Today’s needs haven’t changed, but the entire process for mortgage loans and applications has taken a dramatic turn for the worse when it comes to people to who have planned for the past 15 years or so to use their equity to put Junior through Dartmouth College.
Once the housing bubble burst along with most of the financial market responsible for insuring and guaranteeing mortgage loans, home values plummeted to the point that over half the population found themselves “upside down” on their mortgages. There was no equity. In many cases, junior was sent to a local college and needed repairs remained unfinished.
However, if you are one of the luckier homeowners who actually has equity in his home, rest assured there are lenders who are happy to talk to you!

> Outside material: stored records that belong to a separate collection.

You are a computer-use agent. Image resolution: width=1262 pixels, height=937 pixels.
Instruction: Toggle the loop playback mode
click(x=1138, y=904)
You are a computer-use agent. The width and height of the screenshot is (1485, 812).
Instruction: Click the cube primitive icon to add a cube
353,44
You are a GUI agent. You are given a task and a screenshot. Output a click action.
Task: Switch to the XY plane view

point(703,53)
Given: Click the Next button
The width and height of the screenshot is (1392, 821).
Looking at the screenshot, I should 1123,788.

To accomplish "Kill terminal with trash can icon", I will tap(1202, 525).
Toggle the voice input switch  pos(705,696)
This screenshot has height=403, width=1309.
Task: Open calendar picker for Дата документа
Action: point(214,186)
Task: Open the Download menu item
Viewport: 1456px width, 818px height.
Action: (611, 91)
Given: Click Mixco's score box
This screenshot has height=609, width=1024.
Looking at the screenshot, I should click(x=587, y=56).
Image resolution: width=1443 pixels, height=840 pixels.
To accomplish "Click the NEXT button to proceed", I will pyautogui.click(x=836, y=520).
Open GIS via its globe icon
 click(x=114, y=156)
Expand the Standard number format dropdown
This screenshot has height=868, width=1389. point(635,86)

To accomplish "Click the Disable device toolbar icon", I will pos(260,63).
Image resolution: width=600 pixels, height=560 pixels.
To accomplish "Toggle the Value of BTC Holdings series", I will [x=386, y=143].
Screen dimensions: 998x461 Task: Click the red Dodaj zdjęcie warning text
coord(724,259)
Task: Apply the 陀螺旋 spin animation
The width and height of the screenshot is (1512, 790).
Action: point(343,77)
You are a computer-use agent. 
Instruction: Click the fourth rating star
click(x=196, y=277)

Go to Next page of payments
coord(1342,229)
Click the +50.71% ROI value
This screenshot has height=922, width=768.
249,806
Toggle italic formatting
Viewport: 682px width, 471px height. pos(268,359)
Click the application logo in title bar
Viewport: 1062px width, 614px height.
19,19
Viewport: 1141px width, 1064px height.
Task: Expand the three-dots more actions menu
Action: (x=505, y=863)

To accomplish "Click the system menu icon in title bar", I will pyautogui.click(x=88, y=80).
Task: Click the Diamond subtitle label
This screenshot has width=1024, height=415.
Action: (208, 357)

Although negative rumors abound about how difficult or impossible it is to obtain a home equity loan, the truth is that anyone with enough equity who can withstand the new financial background vetting process used by the rest of the solvent financial institutions is almost guaranteed to be approved.
The problem many homeowners do face, nevertheless, is that even if their home is worth more than they owe (which is key here), it is probably worth far less than it would have been prior to the real estate bubble burst a few years ago. Recovery may or may come! An owner who had planned on taking out perhaps $100,000 in equity in order to buy a condo near a golf course may be looking at a paltry $40,000 in equity which might only help with a time share nowhere near the golf course.
In this situation it is vital to compare mortgage loans to determine the best mortgage rates. The old term “jumbo loan” has been redefined and many lenders have diverse ideas as to what that definition is. If you can find a lender that believes “jumbo” might be that $40,000 you want, you could be looking at a much better rate than you would otherwise get.